Yanty Noorzianna Abdul Manaf Halal Research Group, Faculty of Food Science and Nutrition, Universiti Malaysia Sabah, Jalan UMS, 88400 Kota Kinabalu, Sabah, Malaysia.
Helmi Was Department of Bioprocess Technology, Faculty of Biotechnology and Biomolecular Sciences, Universiti Putra Malaysia, 43400 UPM Serdang, Selangor, Malaysia

DOI:

https://doi.org/10.54987/jobimb.v13i1.1086

Keywords:

Bacterial Cellulose, Kombucha, Pineapple Peel, Fermentation, Acetic Acid Bacteria

Abstract

The study demonstrated that pineapple peel supplementation enhances microbial activity and enzyme production in kombucha fermentation, with the Symbiotic Culture of Bacteria and Yeast (SCOBY) brewing solution exhibiting a rapid pH decline to 2.96 within 7 days due to organic acid production from acetic acid bacteria and yeasts, ensuring a safe fermentation environment (pH ≤ 4.6). Pineapple peels sustained microbial populations such as yeast, lactic acid bacteria (LAB) and acetic acid bacteria (AAB) at 37 °C, but at 45 °C it caused severe inhibition due to thermal stress, while acting as nutrient sources to support higher cell counts (AAB: 2,620 CFU/mL) compared to controls.
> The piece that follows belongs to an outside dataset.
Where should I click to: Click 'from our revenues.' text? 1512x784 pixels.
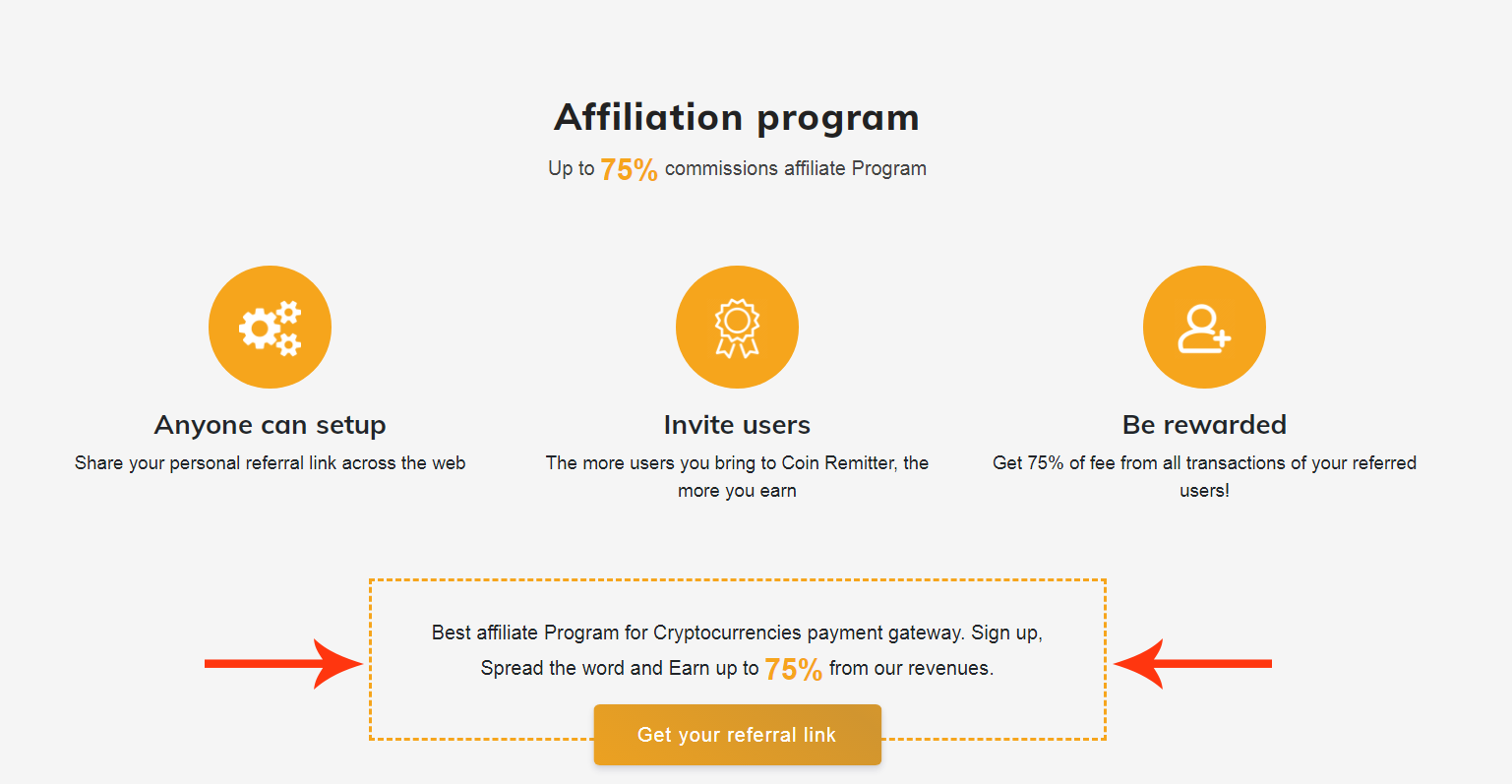912,668
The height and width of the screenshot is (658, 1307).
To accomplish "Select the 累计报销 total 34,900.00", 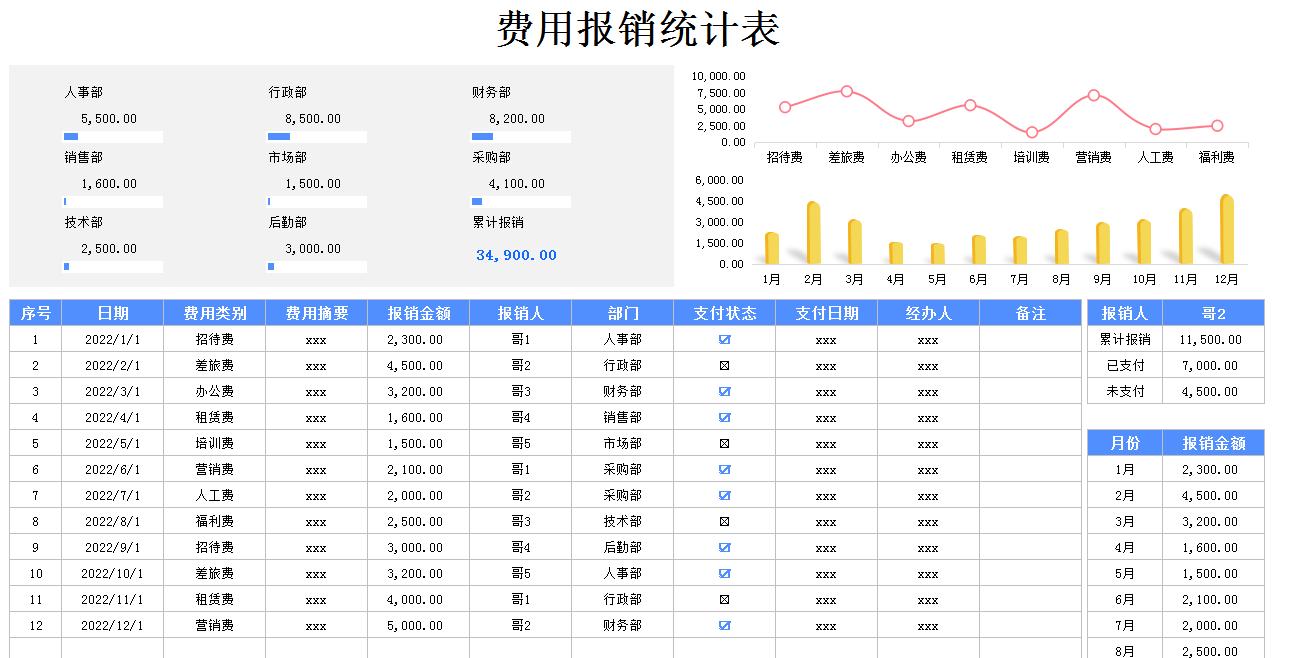I will click(517, 256).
This study evaluated protease, cellulase, and lipase activities at 37 °C and 45 °C using agar plate hydrolysis assays. Protease exhibited activity, with hydrolysis indices of 2.2-2.3 at 37 °C and 3.0 at 45 °C, demonstrating temperature-enhanced performance consistent with bromelain’s thermal optima. Cellulase showed peak activity at 37 °C (index 2.4, day 3), declining thereafter, while 45 °C sustained higher indices (2.1-3.3), indicating thermal stability. Lipase displayed moderate activity at 37 °C (index 2.5, day 6) but improved at 45 °C (index 2.7, day 3), aligning with prior reports on thermophilic activation. The results highlight pineapple peels as an effective substrate for thermostable protease and cellulase production, with potential applications in bioconversion processes.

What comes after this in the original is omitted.